The latter is perhaps the most intriguing part of this volume. Here, expanding on his title, Nunokawa announces that he will examine Wilde for “those intentional and voluntary actions by which men not only set themselves rules of conduct, but also seek to transform themselves, to change themselves in their singular being, and to make their life into an œuvre that carries certain æsthetic values and meets certain stylistic criteria.” No one was more conscious of his public persona—nor more intent upon shaping it to particular ends—than Wilde, and a study of his life in terms of how and why he went about transforming it into a work of art would be fascinating indeed.

What follows, however, is five chapters of literary rather than biographical analysis. Some, such as “The Importance of Being Bored: The Dividends of Ennui in The Picture of Dorian Gray,” are well known already, though no less interesting for that. Others, such as “The Protestant Ethic and the Spirit of Anorexia: The Case of Oscar Wilde,” concentrate on situating certain of Wilde’s writings in his era, here against contemporary economic thought. Nunokawa argues that Wilde’s critique of the Protestant work ethic, with its seemingly endless delay of gratification, was tied to his more covert protest against a morality that sought to control the directions of sexual gratification.

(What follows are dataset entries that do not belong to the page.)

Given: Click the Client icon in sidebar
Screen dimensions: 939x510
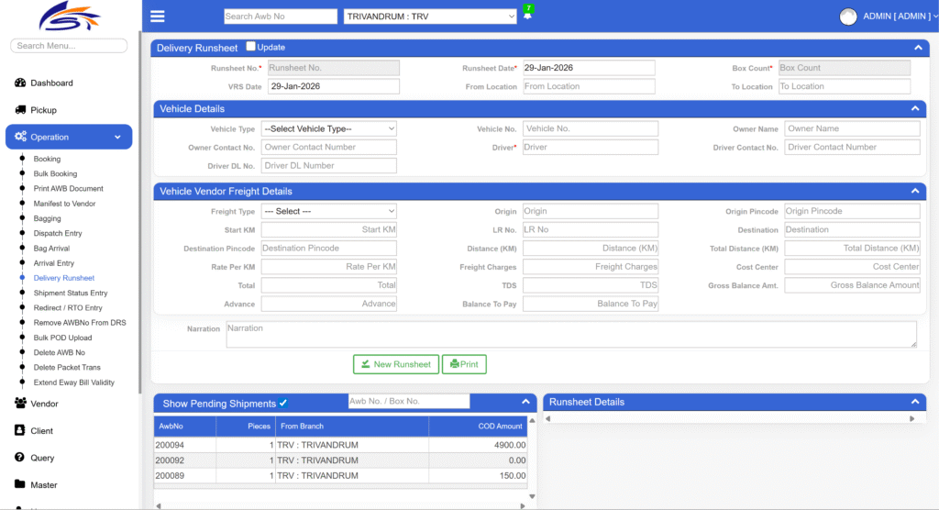Looking at the screenshot, I should (20, 431).
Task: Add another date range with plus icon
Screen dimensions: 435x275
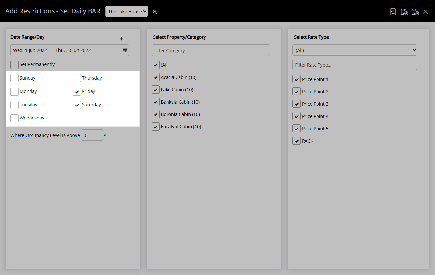Action: pyautogui.click(x=122, y=39)
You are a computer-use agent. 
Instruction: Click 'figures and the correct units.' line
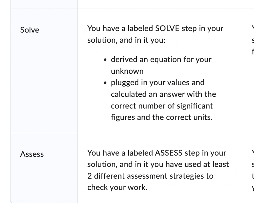click(162, 117)
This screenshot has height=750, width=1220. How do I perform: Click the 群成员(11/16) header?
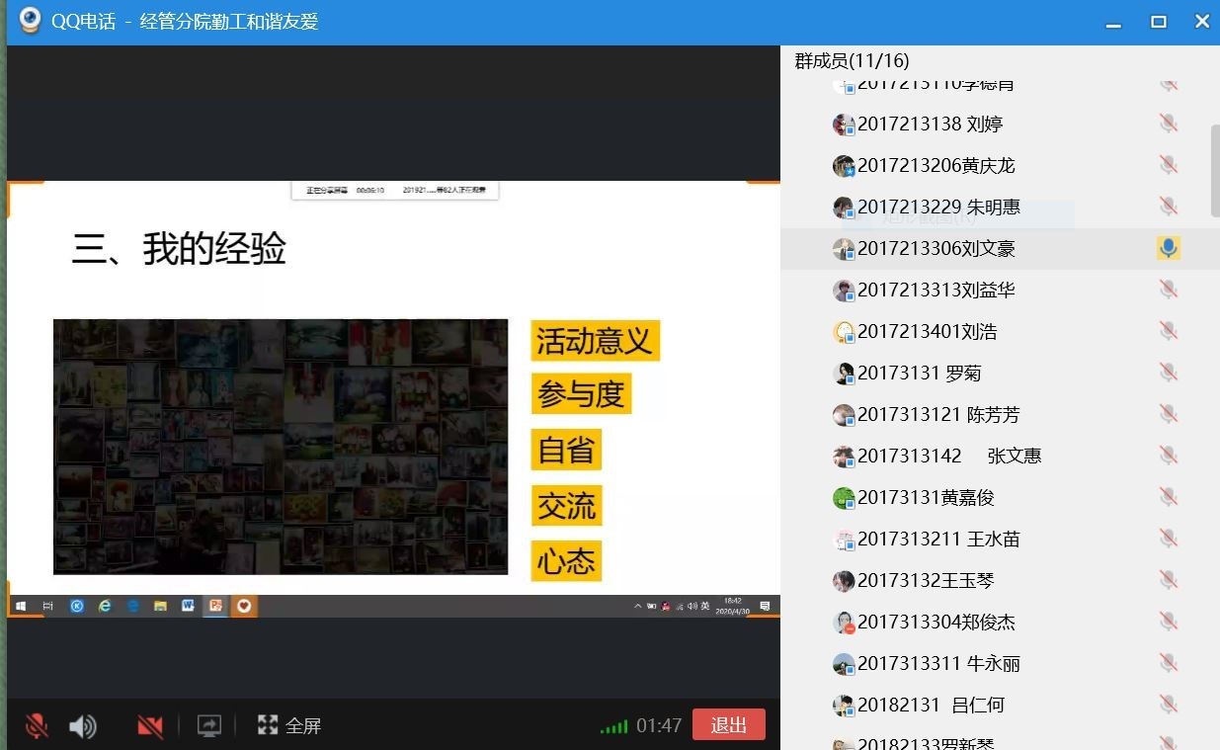point(852,61)
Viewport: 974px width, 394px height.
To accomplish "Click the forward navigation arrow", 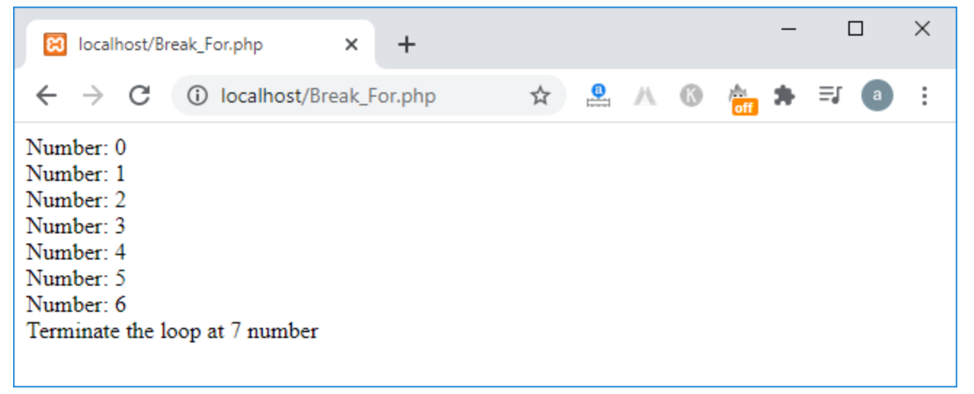I will click(x=92, y=95).

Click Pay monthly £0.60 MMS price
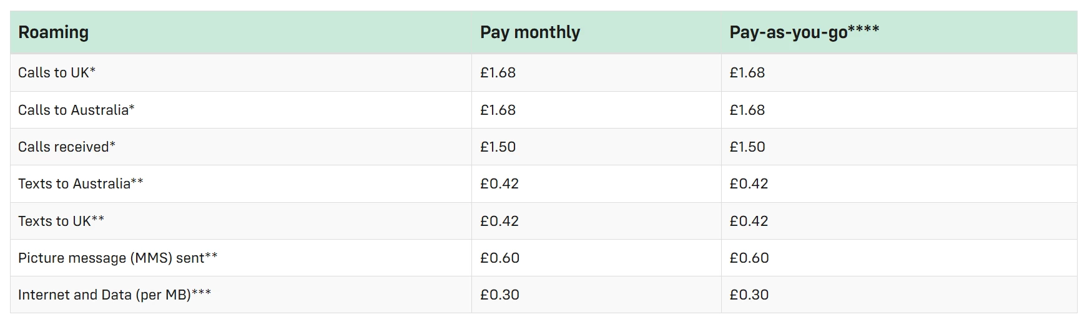tap(499, 258)
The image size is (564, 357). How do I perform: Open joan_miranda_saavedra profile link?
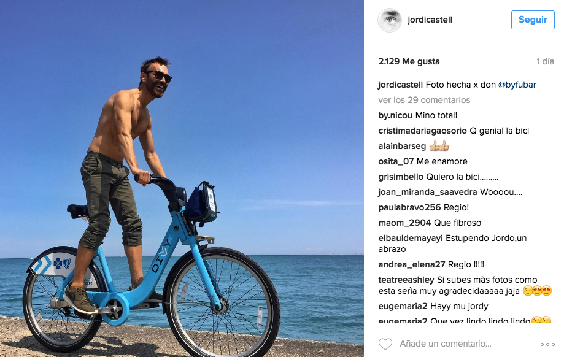point(428,193)
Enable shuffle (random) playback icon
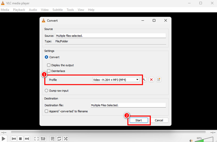 pyautogui.click(x=66, y=139)
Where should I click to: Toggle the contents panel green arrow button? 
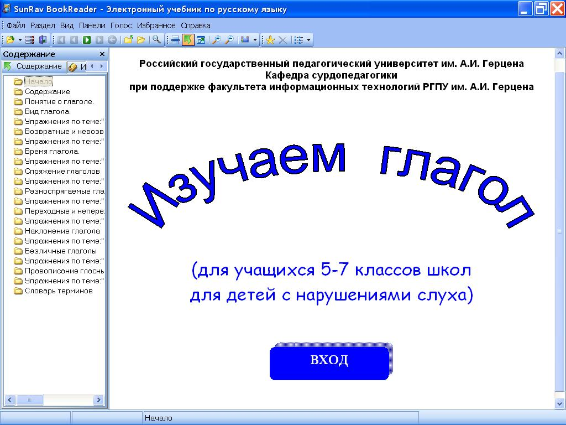pyautogui.click(x=188, y=40)

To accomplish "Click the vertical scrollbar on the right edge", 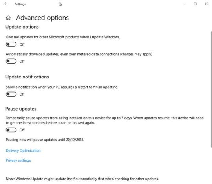I will click(211, 89).
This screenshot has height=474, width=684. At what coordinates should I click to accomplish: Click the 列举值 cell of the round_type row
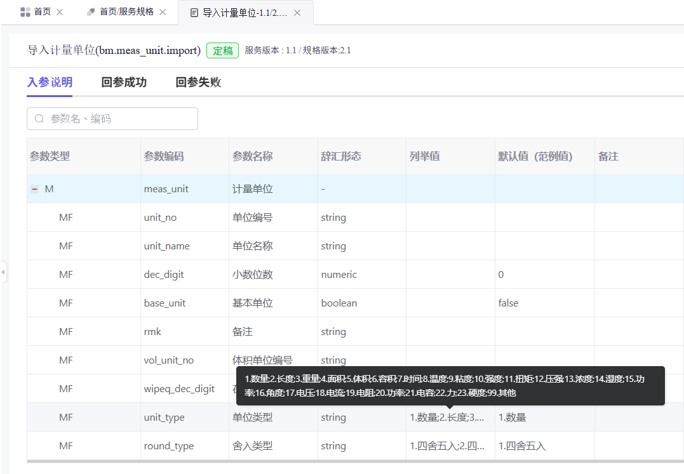click(x=447, y=446)
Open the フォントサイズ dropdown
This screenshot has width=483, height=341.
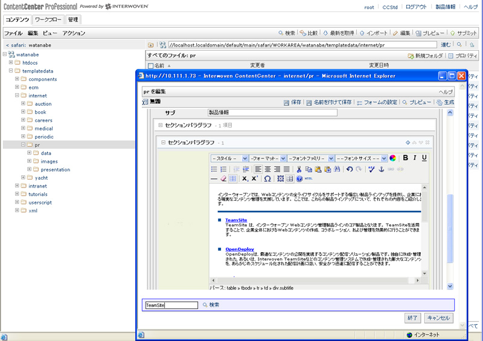coord(361,158)
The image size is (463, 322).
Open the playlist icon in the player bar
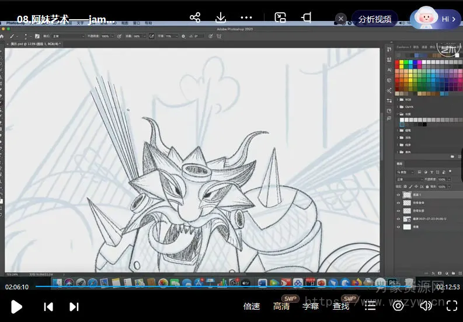click(370, 306)
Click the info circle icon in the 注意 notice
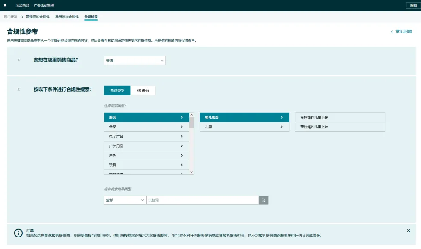This screenshot has height=249, width=421. tap(18, 233)
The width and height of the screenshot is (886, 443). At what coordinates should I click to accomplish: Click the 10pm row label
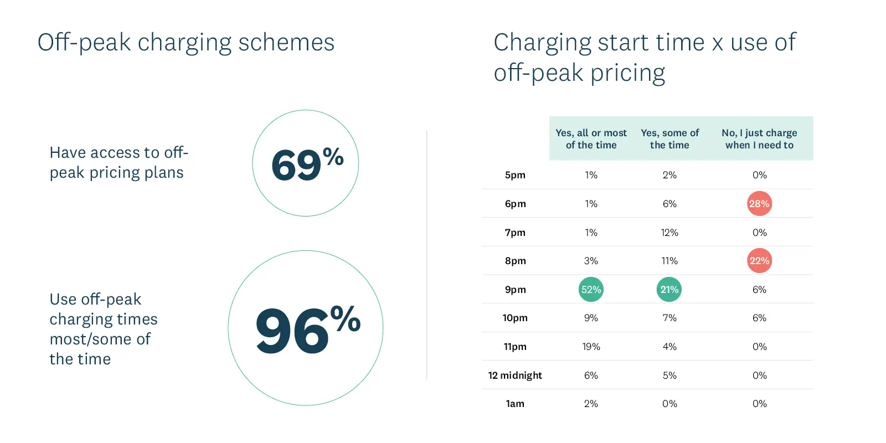tap(515, 318)
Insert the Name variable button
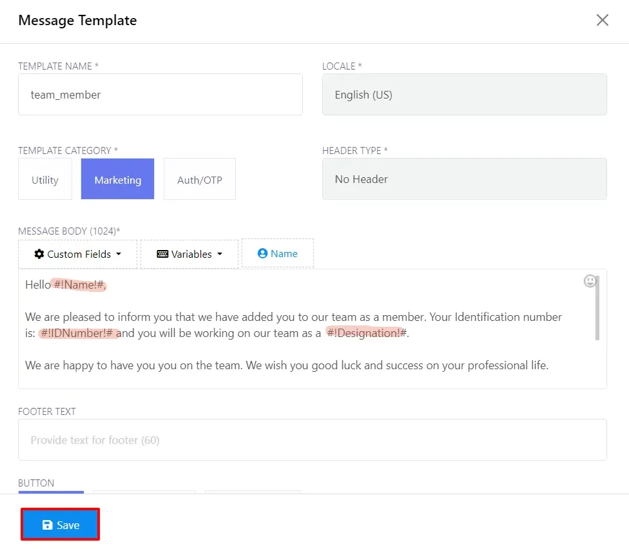This screenshot has height=549, width=629. (x=278, y=253)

In the end, I regret that Nunokawa did not undertake the project he set forth so intriguingly in his introduction, to examine how the author decided that he could be whoever he chose, regardless of society’s expectations, and set about to construct his life as a deliberate “work of art.” The gym bunny who spends hours each week pumping iron to mold the perfect body and the drag queen who painstakingly transforms himself into the perfect woman have a common ancestor in this Wilde. While it is fascinating to see how Wilde participated in and critiqued the ideas of his time, it would also be intriguing to see how he prefigured aspects of our own.

 

Richard M. Berrong is professor of French literature at Kent State University. His latest book, In Love with a Handsome Sailor, is a gay reading of the novels of Pierre Loti.